O Tempo
“ATÉ O ÚLTIMO HOMEM”
Retorno de Mel Gibson à direção foi indicado a seis Oscars, incluindo filme
PUBLICADO EM 26/01/17 - 03h00
DANIEL OLIVEIRA
A certa altura de “Até o Último Homem”, que estreia nesta quinta-feira (26), o protagonista Desmond Doss (Andrew Garfield) sintetiza bem seu motivo para curar, ao invés de matar, pessoas na guerra: “com o mundo tão determinado a se destruir, não parece má ideia tentar reconstruí-lo um pouco”. E o grande problema do longa é que, se a ótima atuação de Garfield capta esse espírito quase perfeitamente, não se pode dizer o mesmo do roteiro e da direção de Mel Gibson.
Doss não queria matar japoneses porque – inimigos ou não, bons ou maus – ele os via como seres humanos. E, religioso, acredita no mandamento “não matarás”. Já Gibson não concede essa mesma cortesia ao exército nipônico. Sem rostos nem personalidade, os soldados japoneses são (mal) retratados como assassinos sanguinários, inimigos a serem destruídos – mesmo sendo jovens com tanto medo quanto Doss e seus colegas.
E essa é a ironia de “Até o Último Homem”. Por mais que o filme mostre uma guerra cinzenta na bela fotografia de Simon Duggan, Gibson não enxerga em tons de cinza: seu cinema é preto e branco, bons e maus, mocinhos e vilões, uma fórmula que pode agradar pais, tios e avôs, mas soa ultrapassada em 2017.
A trama é baseada na história real de Desmond Doss, que, mesmo pacifista convicto, alistou-se na Segunda Guerra. Adventista do Sétimo Dia, ele usa sua religião como justificativa para se recusar a tocar em armas e atuar como paramédico no front. E, superando a resistência de todos os seus comandantes, acabou se tornando um herói durante a Batalha de Okinawa.
Assim como o recente “O Nascimento de uma Nação”, o longa se alicerça no discurso de um homem que usa Deus para justificar algo que é moralmente correto. Gibson carrega nessas tintas eclesiásticas, enquadrando o céu sempre que possível para marcar essa presença divina na figura de Doss. Só que, por mais que essa premissa “bom por causa de Deus” seja coerente, dada a religiosidade do protagonista, ela corre o risco de alimentar os atuais fundamentalistas, machistas e racistas de extrema direita que acham que qualquer coisa que façam se torna boa se citarem Deus.
Menos justificável, porém, é a típica carnificina do cinema de Gibson – fascinado com violência, e competente ao filmá-la. Mas num longa sobre um pacifista, a estilização e o detalhamento mórbido com que ele encena as batalhas soam deslocadas.

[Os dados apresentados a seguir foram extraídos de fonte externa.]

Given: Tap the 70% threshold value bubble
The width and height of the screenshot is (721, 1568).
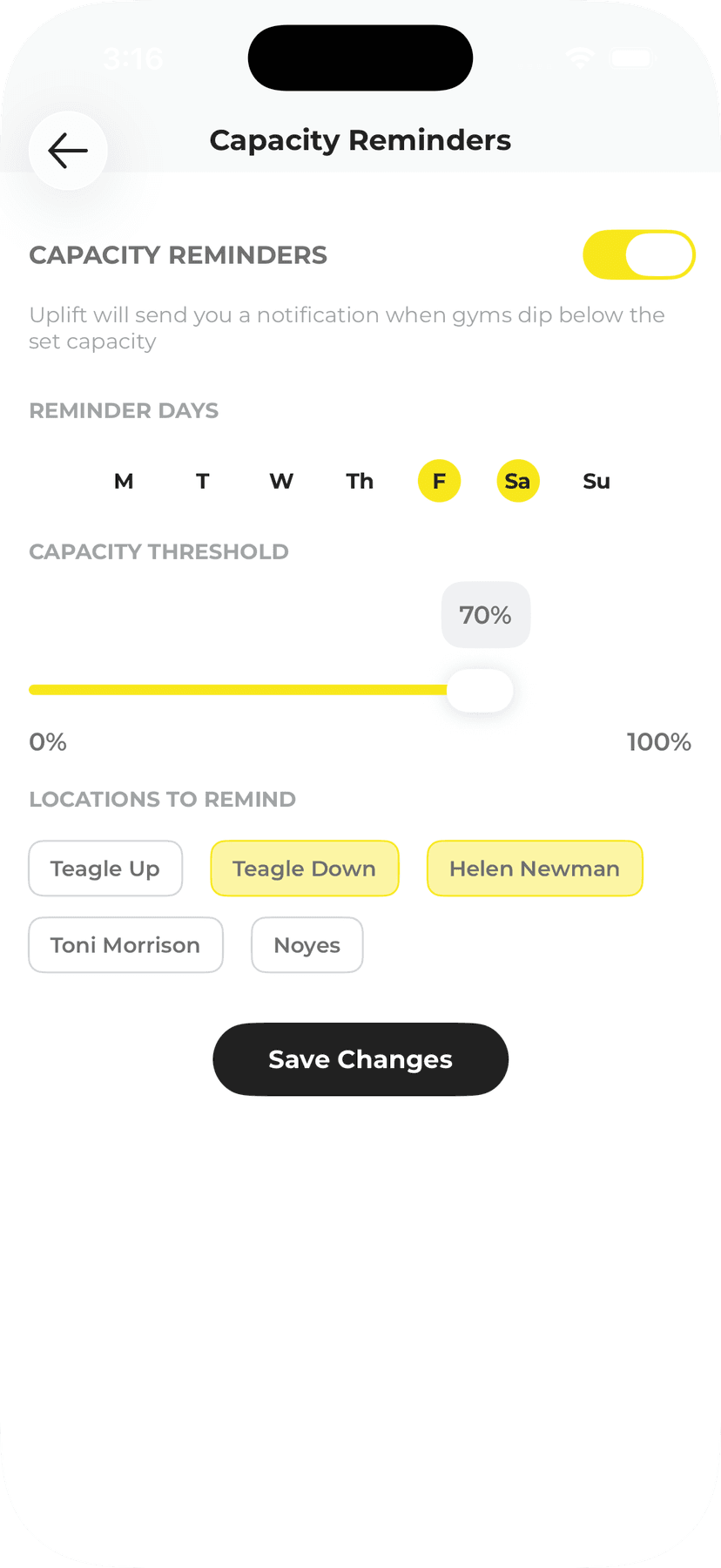Looking at the screenshot, I should pyautogui.click(x=485, y=615).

Isso porque “Até o Último Homem” não retrata a guerra real, mas sim a “guerra do cinema”. Dos diálogos patéticos do sargento Howell de Vince Vaughn – confundindo overacting (junto com Hugh Weaving e Sam Worthington) com homenagem ao clássico sargento Hartman de “Nascido para Matar” – à edição de som e efeitos impecáveis, Gibson está mais interessado em reproduzir o imaginário cinematográfico da guerra do que a realidade vil e imperfeita do conflito. Os minutos iniciais de “O Resgate do Soldado Ryan” são geniais exatamente porque são imperfeitos, caóticos.
O resultado não é um filme pacifista, como seu protagonista, e sim um tratado sobre como você pode ser uma pessoa boa e, ainda assim, ir para a guerra. Sobre norte-americanos maus, mas de bom coração, e japoneses maus sem coração, com uma Segunda Guerra que (óbvio) não cita judeus, um primeiro ato familiar fraco e um flashback desnecessário para explicar a recusa de Doss.
Mas o longa é uma perda total? Não, devido a um rapaz chamado Andrew Garfield. Em seu olhar sincero, sua postura meio jeca e seu humor antiquado, o ator capta perfeitamente não só a bondade inata de Doss, mas a ingenuidade do cinema e da época que Gibson quer resgatar. “Até o Último Homem” é o que quer ser quando dá a Garfield a chance de trazer isso à tona, como na sequência que revela o feito de Doss em Okinawa – um ato cuja humanidade Gibson não compreende totalmente, mas nem assim consegue arruinar.